TMAO is a metabolite produced by the gut microbiome from carnitine and choline, two compounds found in large quantities in red meat such as beef and pork. High concentrations of TMAO can promote atherosclerosis and thrombosis. Indeed, numerous observational studies and animal models have shown that there is an association between TMAO and cardiovascular risk, and that it is beneficial to reduce the levels of TMAO. It should be noted, however, that a causal link between TMAO and cardiovascular disease has not been established and that it is possible that it is a marker rather than a causal agent of these diseases.

In addition to the favourable effect on TMAO, participants who ate plant-based meat substitutes lost weight (1 kg on average) and had significantly lower LDL-cholesterol levels than those who ate meat (110 vs. 121 mg/dL).
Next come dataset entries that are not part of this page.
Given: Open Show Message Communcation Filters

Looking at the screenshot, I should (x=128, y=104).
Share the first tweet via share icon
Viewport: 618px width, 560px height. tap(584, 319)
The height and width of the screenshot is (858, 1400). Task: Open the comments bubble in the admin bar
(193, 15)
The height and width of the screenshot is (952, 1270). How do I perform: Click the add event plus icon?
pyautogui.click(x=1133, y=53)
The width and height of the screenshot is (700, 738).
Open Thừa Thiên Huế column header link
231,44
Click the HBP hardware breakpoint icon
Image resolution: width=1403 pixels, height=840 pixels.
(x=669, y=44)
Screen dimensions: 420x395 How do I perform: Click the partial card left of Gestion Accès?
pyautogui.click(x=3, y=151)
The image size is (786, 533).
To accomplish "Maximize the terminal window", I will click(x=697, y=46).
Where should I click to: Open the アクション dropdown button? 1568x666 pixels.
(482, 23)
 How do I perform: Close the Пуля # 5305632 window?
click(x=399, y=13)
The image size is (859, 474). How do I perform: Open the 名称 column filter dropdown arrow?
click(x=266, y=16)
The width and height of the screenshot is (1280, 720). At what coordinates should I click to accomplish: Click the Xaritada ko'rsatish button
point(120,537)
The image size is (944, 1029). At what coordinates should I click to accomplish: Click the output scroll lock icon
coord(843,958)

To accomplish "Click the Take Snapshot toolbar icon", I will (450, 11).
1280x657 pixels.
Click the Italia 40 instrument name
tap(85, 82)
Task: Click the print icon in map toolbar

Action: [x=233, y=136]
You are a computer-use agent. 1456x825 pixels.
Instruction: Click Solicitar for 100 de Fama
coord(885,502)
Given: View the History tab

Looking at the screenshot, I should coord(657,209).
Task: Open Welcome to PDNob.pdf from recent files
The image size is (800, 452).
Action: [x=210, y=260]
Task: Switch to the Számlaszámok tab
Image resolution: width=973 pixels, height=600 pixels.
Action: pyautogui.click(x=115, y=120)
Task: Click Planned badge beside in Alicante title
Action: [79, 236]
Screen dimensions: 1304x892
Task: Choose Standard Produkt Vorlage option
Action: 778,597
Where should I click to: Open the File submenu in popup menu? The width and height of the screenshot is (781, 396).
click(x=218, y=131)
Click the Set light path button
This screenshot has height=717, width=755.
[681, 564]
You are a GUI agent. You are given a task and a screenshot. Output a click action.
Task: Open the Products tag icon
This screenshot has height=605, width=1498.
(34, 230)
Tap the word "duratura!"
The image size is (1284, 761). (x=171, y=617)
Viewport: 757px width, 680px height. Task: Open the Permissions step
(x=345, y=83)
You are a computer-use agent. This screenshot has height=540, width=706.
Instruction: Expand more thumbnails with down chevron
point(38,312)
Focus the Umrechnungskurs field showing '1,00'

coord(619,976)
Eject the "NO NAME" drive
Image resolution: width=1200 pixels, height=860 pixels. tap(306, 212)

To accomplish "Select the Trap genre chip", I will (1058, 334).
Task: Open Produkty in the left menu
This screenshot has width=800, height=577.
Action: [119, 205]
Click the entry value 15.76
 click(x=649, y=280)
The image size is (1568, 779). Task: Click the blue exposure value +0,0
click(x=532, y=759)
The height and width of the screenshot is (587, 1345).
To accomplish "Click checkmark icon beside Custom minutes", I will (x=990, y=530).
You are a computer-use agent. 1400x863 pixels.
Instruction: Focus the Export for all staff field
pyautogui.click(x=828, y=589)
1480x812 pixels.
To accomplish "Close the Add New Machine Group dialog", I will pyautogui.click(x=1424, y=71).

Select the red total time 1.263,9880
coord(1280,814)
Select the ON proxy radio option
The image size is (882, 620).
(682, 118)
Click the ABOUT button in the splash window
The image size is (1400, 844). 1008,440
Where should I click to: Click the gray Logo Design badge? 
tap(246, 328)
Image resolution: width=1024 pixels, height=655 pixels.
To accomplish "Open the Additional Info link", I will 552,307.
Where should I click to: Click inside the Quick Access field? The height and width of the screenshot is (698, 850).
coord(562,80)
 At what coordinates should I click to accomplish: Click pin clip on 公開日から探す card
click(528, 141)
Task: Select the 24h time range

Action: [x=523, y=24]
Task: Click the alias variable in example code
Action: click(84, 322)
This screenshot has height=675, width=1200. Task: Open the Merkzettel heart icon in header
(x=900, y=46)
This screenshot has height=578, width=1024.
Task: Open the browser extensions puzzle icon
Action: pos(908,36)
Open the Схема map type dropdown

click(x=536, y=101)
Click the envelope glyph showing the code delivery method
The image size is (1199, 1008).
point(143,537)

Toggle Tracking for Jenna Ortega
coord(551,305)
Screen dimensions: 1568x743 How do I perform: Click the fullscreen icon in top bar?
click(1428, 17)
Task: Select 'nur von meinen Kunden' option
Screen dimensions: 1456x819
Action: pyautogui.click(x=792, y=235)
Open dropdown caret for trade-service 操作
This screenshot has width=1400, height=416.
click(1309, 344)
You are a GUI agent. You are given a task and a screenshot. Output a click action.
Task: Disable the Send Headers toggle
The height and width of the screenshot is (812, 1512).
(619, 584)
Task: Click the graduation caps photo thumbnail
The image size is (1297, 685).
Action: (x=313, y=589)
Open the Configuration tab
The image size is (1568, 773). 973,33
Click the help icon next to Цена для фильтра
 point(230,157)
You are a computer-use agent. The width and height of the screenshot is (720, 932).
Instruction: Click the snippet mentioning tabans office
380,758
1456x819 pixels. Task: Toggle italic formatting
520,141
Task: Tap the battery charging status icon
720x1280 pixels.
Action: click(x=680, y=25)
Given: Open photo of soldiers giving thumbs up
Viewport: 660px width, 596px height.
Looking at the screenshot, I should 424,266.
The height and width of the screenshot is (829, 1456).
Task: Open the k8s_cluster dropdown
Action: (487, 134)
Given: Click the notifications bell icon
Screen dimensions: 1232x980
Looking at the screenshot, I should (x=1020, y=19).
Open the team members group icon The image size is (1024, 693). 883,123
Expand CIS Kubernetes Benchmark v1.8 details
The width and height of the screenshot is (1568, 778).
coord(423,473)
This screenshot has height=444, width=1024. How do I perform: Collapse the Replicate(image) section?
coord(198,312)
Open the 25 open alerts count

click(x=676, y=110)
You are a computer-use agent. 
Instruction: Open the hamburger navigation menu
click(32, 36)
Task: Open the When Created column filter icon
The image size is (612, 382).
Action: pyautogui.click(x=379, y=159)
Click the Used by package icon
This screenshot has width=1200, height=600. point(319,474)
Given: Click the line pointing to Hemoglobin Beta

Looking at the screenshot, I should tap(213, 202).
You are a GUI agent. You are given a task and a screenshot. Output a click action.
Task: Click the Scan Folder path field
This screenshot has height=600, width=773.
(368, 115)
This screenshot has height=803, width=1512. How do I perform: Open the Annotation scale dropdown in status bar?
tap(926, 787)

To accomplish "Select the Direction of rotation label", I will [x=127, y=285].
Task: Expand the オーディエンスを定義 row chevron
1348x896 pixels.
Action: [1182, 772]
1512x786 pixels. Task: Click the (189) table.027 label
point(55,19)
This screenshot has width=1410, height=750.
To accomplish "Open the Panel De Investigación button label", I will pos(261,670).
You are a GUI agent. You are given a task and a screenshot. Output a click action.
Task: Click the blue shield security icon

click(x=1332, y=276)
These differences were observed regardless of the order in which participants followed the two diets.

Beyond Meat probably hopes that these results will allow them to respond to criticisms about their products, which areultra-processed and contain a lot of salt and almost as much saturated fat as meat. Many people want to reduce their consumption of red meat, but do not like classic vegetarian dishes. It seems to us that if these meat substitutes appeal to consumers concerned about maintaining good health and allow them to reduce their meat consumption, this will be beneficial for them and may encourage them to cook veggie burgers and other plant-based meat substitutes themselves. Who knows, maybe these products will lead to significant changes in diet in the future. Considerably reducing our meat consumption can only be beneficial to our health and that of the planet.